そんなことはわかりきっているはずなのに、じっとその負の感情に浸ったまま、惨めな気持ちになるんだ。
あれ以来、恵美は明るく笑って過ごしている。この日を待ち望んでいたかのように楽しそうだ。それを見て、良かったのか悪かったのか未だにわからなくなる。私は半分あきらめていた状態の中、今の生活は何処か夢のようなもので、いつ壊されるのかびくびくしながら過ごしているようにも思える。
あれから荒川は私の前に出てこない。あちら側の都合がつけば、もう私はこの家から出なくてはならない。掌でもてあそばれているに違いない。でも、その時間はまだ先だ、などと思えて仕方がない。

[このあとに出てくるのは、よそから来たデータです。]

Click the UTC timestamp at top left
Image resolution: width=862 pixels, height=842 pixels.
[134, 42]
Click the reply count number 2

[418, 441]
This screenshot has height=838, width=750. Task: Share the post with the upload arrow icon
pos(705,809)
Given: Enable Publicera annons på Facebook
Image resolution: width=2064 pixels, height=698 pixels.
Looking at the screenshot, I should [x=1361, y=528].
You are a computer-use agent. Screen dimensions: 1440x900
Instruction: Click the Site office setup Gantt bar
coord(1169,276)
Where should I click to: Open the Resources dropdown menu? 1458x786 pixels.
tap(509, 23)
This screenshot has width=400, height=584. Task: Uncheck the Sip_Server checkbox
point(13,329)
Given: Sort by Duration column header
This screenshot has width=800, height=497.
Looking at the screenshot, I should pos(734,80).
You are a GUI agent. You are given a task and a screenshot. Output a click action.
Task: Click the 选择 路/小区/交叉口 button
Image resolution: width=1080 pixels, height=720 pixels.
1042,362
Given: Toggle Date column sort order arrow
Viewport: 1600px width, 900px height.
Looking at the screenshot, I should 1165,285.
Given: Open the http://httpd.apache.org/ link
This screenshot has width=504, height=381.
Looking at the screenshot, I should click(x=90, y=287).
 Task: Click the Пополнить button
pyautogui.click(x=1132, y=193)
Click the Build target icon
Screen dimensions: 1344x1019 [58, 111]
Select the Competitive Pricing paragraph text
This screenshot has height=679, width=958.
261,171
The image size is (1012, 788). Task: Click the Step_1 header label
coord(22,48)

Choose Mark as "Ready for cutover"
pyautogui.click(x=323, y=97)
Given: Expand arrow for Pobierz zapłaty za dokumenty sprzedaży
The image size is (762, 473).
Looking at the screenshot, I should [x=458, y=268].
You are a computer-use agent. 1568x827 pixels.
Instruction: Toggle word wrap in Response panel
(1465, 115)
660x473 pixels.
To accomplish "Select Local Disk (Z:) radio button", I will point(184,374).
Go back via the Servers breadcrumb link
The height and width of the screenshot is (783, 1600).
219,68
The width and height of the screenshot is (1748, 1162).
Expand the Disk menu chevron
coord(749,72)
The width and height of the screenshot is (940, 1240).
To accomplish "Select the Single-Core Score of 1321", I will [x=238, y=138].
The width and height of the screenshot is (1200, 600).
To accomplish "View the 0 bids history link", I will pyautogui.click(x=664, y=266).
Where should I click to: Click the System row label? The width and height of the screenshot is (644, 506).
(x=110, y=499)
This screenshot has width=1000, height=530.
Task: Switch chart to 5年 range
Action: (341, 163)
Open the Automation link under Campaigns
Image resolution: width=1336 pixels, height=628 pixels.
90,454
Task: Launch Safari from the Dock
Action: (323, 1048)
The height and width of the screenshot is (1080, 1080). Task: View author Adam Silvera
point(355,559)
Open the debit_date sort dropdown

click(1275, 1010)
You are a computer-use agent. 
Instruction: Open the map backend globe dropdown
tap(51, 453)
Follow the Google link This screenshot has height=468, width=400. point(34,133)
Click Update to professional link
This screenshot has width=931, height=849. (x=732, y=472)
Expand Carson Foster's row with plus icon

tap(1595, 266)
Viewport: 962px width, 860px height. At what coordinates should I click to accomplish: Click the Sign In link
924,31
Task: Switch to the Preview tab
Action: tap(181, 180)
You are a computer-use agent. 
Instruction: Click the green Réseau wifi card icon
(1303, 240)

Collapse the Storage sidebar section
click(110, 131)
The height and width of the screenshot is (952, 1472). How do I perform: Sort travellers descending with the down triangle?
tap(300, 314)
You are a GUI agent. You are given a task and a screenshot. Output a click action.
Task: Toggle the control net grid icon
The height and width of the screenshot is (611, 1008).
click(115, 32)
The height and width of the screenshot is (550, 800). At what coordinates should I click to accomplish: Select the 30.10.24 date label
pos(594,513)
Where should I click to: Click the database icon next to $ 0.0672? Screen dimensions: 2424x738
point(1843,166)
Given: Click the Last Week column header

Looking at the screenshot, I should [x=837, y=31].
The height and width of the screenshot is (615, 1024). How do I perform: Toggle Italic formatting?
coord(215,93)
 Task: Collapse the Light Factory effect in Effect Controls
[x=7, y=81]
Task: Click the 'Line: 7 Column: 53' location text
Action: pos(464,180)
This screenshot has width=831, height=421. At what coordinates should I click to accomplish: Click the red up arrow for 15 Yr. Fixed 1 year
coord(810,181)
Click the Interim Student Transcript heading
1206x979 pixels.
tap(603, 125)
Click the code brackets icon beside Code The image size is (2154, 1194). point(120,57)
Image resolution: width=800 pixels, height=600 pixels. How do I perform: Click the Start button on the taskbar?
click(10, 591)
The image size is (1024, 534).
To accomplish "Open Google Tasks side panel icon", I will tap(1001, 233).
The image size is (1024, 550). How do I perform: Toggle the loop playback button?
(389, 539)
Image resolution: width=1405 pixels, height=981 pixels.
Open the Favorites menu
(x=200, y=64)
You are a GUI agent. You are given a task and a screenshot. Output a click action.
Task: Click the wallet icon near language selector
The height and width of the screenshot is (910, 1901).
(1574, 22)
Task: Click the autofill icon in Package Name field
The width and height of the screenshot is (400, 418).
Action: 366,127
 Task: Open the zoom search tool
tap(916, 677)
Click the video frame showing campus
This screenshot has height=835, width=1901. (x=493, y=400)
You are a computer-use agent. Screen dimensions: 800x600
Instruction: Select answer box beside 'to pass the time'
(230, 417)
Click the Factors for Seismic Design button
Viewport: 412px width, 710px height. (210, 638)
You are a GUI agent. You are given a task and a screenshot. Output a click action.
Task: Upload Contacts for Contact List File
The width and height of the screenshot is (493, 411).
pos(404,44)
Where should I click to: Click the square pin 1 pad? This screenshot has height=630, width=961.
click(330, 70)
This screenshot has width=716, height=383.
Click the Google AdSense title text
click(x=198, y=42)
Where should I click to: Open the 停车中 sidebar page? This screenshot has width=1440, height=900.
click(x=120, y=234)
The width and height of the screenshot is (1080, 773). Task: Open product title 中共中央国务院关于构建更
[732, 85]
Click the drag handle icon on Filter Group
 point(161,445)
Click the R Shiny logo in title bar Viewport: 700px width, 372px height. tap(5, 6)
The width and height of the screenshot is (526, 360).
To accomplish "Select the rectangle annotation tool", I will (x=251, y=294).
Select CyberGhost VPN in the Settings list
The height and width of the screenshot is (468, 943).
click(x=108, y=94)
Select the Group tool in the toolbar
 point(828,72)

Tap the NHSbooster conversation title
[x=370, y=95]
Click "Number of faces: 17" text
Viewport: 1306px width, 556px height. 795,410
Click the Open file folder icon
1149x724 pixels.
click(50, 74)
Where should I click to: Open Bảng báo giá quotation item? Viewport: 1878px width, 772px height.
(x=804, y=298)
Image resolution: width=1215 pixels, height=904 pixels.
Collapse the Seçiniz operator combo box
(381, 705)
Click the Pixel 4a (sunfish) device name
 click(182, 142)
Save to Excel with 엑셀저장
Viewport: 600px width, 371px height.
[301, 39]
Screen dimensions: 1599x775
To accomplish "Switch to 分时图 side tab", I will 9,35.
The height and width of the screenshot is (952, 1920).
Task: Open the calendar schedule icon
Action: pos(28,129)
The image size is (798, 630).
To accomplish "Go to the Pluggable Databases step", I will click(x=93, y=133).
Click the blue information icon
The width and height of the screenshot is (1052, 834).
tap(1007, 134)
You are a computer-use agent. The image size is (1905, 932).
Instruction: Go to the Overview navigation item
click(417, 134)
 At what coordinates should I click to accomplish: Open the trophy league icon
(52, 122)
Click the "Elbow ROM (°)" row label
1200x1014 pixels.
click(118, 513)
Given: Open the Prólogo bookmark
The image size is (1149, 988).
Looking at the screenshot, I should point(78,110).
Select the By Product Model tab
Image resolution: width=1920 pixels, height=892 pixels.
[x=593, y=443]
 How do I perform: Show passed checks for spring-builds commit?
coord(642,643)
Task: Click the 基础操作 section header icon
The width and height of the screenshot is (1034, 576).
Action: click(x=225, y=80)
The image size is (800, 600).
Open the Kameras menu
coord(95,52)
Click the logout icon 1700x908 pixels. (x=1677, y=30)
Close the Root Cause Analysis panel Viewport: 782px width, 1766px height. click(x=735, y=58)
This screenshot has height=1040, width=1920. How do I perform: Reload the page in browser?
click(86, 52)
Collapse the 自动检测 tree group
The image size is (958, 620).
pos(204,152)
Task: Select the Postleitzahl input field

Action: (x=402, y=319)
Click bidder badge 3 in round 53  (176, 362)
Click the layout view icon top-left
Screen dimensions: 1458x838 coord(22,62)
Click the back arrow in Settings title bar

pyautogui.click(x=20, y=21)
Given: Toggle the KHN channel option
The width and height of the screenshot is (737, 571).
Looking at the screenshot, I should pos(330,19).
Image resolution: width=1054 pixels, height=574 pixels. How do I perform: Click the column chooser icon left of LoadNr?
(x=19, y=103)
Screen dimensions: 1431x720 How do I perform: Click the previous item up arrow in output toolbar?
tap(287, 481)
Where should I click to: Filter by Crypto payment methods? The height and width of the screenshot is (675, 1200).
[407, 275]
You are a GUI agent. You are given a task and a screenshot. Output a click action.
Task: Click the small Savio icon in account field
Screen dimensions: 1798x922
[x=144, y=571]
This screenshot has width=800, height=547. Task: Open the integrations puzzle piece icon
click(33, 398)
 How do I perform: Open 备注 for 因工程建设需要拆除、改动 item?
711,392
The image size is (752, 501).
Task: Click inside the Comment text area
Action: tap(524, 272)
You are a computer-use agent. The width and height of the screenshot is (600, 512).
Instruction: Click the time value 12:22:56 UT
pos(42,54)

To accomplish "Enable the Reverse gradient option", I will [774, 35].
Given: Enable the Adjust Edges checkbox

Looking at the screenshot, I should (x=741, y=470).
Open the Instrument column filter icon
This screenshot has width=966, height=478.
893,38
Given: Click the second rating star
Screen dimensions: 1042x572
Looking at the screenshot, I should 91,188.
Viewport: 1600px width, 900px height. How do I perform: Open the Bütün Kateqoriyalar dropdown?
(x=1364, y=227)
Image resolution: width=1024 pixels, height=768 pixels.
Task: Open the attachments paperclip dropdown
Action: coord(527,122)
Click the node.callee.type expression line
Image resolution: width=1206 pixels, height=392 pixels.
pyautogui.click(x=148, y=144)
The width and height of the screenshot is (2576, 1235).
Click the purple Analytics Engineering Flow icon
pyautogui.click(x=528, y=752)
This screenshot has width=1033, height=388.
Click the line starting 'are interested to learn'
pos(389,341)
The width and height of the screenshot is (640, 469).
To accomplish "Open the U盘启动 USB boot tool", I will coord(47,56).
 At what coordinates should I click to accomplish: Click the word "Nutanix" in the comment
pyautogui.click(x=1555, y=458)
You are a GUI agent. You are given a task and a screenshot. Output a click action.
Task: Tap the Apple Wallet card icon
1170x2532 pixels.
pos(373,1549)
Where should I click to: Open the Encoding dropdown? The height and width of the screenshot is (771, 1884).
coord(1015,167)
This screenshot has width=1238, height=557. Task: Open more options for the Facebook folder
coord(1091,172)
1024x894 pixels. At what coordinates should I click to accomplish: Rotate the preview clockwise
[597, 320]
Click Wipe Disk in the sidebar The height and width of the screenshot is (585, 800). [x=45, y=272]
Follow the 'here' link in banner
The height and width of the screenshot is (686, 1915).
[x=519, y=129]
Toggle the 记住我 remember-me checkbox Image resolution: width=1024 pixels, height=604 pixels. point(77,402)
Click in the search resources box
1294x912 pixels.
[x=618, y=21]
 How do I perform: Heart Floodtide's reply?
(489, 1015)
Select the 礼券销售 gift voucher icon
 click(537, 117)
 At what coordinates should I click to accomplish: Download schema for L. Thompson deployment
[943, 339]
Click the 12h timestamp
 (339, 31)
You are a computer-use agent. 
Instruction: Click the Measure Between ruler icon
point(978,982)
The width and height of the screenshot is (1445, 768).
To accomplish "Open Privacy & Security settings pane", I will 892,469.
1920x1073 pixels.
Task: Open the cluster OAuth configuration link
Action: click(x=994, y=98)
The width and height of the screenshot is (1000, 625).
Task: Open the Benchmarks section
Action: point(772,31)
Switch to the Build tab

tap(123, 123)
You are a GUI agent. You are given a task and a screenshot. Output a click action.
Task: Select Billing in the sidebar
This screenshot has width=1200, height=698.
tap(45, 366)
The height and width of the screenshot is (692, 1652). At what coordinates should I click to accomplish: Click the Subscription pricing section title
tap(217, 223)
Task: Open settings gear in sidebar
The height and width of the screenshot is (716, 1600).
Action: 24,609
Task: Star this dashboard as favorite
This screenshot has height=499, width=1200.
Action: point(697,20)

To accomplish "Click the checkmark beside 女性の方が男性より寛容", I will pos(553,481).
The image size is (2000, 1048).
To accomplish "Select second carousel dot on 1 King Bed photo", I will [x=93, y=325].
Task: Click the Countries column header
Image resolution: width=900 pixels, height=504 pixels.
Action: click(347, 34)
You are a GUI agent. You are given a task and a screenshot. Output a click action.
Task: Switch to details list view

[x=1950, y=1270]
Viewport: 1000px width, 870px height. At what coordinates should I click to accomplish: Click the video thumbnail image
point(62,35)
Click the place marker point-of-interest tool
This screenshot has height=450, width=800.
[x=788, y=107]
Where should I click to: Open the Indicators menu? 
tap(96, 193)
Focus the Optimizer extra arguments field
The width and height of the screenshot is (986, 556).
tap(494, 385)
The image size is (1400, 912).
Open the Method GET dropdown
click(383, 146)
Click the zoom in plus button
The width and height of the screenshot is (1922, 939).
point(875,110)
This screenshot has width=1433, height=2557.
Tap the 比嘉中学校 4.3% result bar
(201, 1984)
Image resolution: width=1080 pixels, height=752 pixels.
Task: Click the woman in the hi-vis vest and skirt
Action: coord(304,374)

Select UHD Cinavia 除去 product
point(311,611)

この家に住む条件として2つ。ずっと笑顔を見せながら、荒川は白い歯を見せ言った。
「私からの条件は簡単です。私の方で準備が整い次第、そちらの家に引っ越します。その時点で、お二人は離婚していただきたい。2つ目に薫ちゃんの親権は恵美さんへ」
私は相手の目を見ることが出来なかった。淡々と話される条件を簡単には飲み込めない。
「それじゃあ恵美と結婚するのか?」
「私にも感情というのがあります。まだその段階には進もうとは思いませんが、いずれかは」
「1つ目の条件は構わない。するつもりだったから。でも2つ目は飲めない。私は薫を連れて、出ていくだけだ」
荒川は私の言っていることが不思議だというような顔をした。
「どうしてですか」
「薫には普通の生活をしてほしいんだ。離婚を経験させることもこれからの人生にどんな影響を及ぼすのかわからないのに、宗教と関連があるなんて。あいつはまだ自分で判断ができない年齢だ。大人の都合で面倒事には巻き込みたくないんだよ」
「あなたと暮らすほうが大きなデメリットだ。ここまで言ってもわかりませんか。あなたは恵美さんと薫ちゃんを幸せには出来ない。お金も性格も。全部」
つばを飲み込んだのを今でも覚えている。言い返すことはしなかった。出来なかったが正しい。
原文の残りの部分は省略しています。